|May29-09, 12:04 PM||#1|
Cantilever Beam Deflection
1. The problem statement, all variables and given/known data
As in the attachment; cantilever beam with two UDLs and a point load of 1000N/m, 1000N, and 500N/m respectively. First UDL acts over the first 1m, point load at 1m, and the next udl over the next meter - so the total beam length is 2m. Max tip deflection is 2mm, what is the minimum bending stiffness (EI) required.
2. Relevant equations
Bernoulli-Euler Bending Theory
3. The attempt at a solution
EIv'' = (1000*1*0.5) + 1000*1 + (500*1*1.5)
EIv'' = 2250
EIv' = 2250x + A
EIv = 1125x^2 + Ax + B
Boundary Conditions v(0)=v'(0)=0
EI = 22.5 E5
Answer is 98.95E4
I'm guessing my mistake is in either the boundary conditions or the actual initial creating of the EIv'' equation.

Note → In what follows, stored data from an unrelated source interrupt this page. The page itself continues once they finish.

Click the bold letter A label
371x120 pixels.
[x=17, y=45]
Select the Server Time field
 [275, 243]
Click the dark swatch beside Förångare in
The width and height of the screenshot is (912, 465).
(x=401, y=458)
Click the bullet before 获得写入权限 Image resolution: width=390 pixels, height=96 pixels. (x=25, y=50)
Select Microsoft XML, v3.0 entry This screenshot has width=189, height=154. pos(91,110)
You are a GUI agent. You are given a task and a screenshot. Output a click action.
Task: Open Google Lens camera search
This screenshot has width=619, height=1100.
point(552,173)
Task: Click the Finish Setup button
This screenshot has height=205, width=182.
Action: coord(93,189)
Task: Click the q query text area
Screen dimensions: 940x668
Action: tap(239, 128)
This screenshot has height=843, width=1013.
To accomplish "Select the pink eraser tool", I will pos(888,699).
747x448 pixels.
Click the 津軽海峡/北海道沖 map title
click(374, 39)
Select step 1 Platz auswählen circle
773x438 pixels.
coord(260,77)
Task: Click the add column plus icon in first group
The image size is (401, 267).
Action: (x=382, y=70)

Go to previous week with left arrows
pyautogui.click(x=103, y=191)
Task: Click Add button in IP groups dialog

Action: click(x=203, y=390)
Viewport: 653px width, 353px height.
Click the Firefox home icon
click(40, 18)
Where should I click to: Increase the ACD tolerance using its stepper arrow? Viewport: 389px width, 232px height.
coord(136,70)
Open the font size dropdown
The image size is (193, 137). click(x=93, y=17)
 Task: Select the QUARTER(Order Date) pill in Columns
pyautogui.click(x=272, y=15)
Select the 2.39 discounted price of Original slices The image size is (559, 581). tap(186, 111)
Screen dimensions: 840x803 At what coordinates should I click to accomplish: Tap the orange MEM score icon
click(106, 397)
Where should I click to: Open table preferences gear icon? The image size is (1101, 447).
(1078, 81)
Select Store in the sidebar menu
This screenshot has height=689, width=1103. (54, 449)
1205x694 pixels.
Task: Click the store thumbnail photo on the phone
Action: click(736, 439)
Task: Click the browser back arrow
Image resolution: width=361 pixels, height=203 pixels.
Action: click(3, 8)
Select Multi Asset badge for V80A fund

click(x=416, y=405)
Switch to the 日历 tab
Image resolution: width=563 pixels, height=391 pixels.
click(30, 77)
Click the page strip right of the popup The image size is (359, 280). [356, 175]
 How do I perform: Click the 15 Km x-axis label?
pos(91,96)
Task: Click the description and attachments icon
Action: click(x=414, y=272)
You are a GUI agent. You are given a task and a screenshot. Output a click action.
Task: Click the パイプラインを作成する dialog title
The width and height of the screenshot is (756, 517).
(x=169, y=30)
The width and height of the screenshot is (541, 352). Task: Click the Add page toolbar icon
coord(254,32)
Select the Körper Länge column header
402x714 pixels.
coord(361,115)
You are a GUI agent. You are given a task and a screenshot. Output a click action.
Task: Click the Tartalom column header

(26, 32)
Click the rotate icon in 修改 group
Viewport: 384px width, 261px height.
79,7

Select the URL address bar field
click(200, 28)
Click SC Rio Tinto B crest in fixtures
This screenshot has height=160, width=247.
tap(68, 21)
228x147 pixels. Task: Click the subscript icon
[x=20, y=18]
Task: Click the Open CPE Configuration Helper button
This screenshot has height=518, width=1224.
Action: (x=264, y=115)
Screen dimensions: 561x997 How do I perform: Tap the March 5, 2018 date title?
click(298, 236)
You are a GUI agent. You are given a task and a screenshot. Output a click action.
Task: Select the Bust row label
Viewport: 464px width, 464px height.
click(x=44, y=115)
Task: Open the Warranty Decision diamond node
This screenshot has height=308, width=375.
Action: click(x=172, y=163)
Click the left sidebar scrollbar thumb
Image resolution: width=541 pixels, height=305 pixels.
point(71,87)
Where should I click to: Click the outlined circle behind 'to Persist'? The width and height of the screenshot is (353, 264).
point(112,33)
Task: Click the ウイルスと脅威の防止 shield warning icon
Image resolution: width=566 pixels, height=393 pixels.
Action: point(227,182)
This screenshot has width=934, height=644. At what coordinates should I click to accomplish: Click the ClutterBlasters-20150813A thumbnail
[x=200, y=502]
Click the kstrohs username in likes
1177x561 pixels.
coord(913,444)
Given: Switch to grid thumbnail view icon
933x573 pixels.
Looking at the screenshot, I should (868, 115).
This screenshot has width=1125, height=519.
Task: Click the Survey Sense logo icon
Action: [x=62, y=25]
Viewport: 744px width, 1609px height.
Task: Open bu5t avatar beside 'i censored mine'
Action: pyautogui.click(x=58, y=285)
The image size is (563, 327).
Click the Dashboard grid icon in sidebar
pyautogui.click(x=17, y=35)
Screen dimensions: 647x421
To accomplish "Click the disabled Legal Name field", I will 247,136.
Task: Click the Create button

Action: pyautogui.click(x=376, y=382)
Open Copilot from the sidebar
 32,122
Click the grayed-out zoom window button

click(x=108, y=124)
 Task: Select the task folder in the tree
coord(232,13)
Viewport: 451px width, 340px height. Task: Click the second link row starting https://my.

Any help would be hugely appreciated!
|May29-09, 02:47 PM||#2|
We haven't seen your attachmnet yet, but from your description, your boundary conditions are OK, but your EIv" equation is not. You cannot just take the maximum moment (2250 N-m) at the fixed end and apply it in the equation. The moment must be written as a function of x. I haven't done this calc in awhile, but it would appear best to me that you look at each load case separately: A udl of 500 N/m across the entire beam, then the point load of 1000 N at x = 1m, then a udl of 500 N/m over the first 1 m. Determine the deflection at the free end for each case, and add them up via superposition. You're probably going to need to find the slope of the deflection curve at 1 m out to solve for the free end deflection for the last 2 loadings.
BTW, welcome to PF!
|May29-09, 03:11 PM||#3|
I'll have another go at sorting the equations out - all the previous examples I've done have been without any physical numbers and have only had single loads which is where my confusion has come from I guess. Don't think you fully understand (no doubt my rubbish explanation) where the loads are acting, however when the attachment is approved it will all be clear.
|May29-09, 06:11 PM||#4|
Cantilever Beam Deflection
I see your attachment and you explained it well. You have
(1.) a uniform distributed load of 500 N/m along the entire beam length, L;
(2.) a concentrated 1000 N load at its center (at L/2), and then
(3.) an additional 500 N/m uniformly distributed load over the first meter (I've taken the 1000 N/m shown and subtracted out the 500 N/m already included in (1.) above. I believe it is easier to solve the problem this way).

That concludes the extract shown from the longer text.